We are very pleased to announce the winner of Omnidawn’s first annual 2011 Open Book Contest:
Loom by Sarah Gridley, selected by Carl Phillips.
The finalists of the 2011 contest are (in alphabetical order by the author’s last name):
All the Good in the World Starts Now — Anne Cecelia Holmes
A Geography of Syntax — Jill Darling
Midwinter — Matt Reeck
Roadsides — Nik De Dominic
Thought That Nature — Trey Moody
Judge’s Citation for Loom
“Not inside us or outside us, but the obbligato pressing on between.” One of Loom’s concerns is the tension between inside and outside, between the outside world that contains and in part defines us, and the interior of self that we know best in the “slow darks/of elected solitude.” It makes sense, then, that an underlying theme – or obbligato – of Loom is Tennyson’s “The Lady of Shalott,” a equally mysterious text that, among other things, includes a woman weaving at a loom, whose only vision of the outside world is in a mirror until, fatally, she turns toward the actual world, and the mirror cracks.

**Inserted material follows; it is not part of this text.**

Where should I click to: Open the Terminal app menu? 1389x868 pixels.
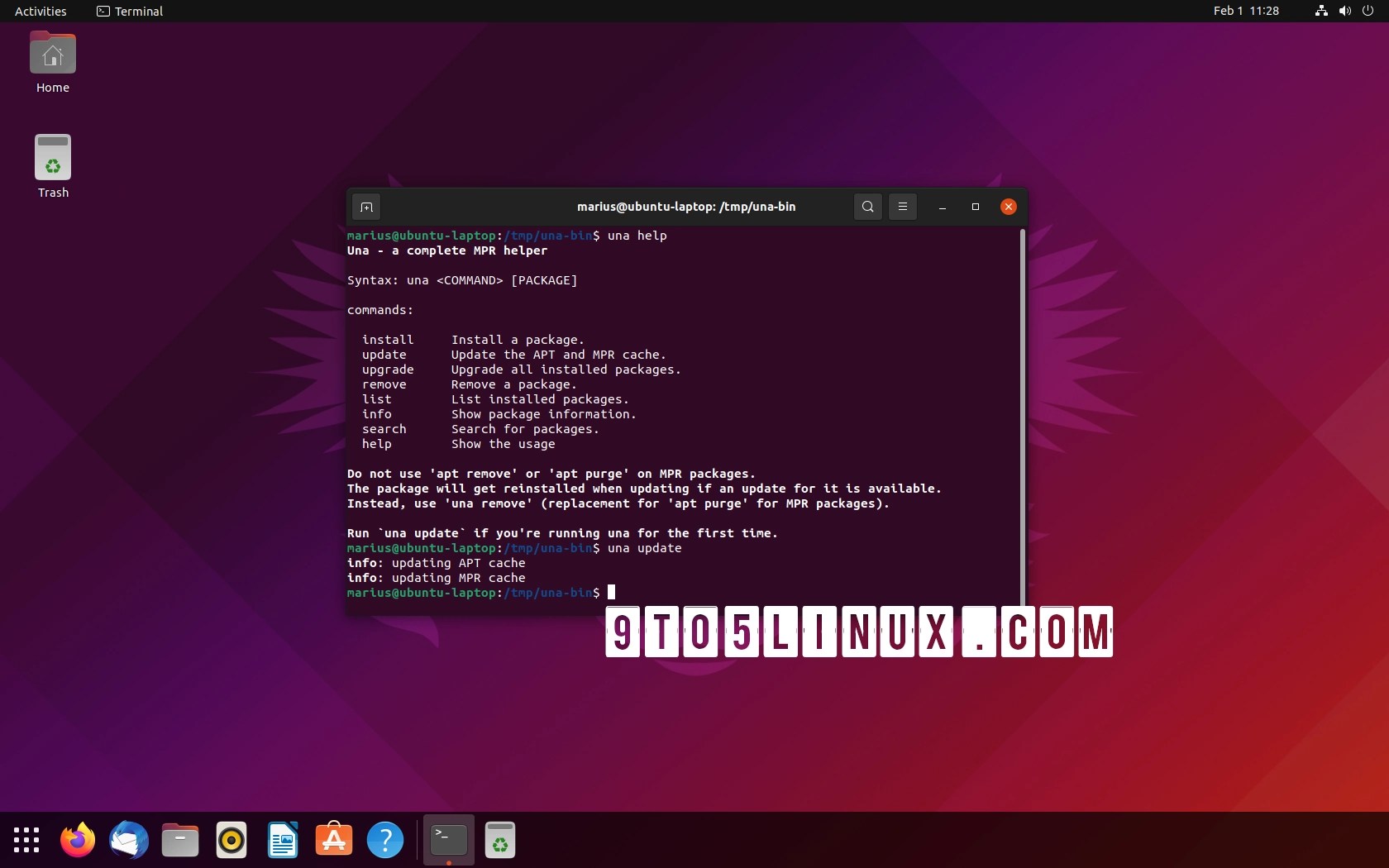coord(129,12)
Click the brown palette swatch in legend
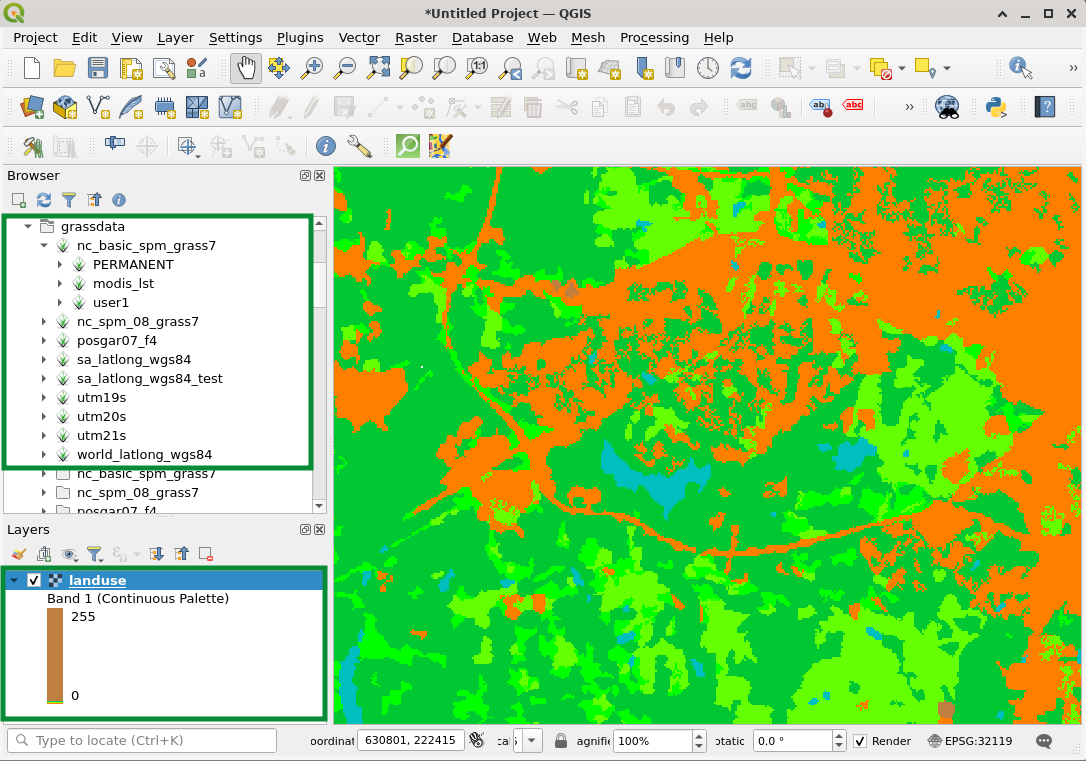Screen dimensions: 1086x761 pyautogui.click(x=55, y=655)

Loom seems at times a Book of Hours both contemporary and medieval, illuminated everywhere with intellect, grace, and a persuasive belief in beauty; at other times, something woven of many histories – private, natural, literary – a fabric that at once conceals and discloses. This indefinitiveness is part of the point here: “Let nothing speak to/or touch/what the story truly feels.”
–Carl Phillips, Judge of the Omnidawn 2011 Poetry Open Book Contest
Sarah Gridley is the author of two books of poetry: Weather Eye Open (2005) and Green is the Orator (2010), both from the University of California Press. She is an assistant professor of English at Case Western Reserve University.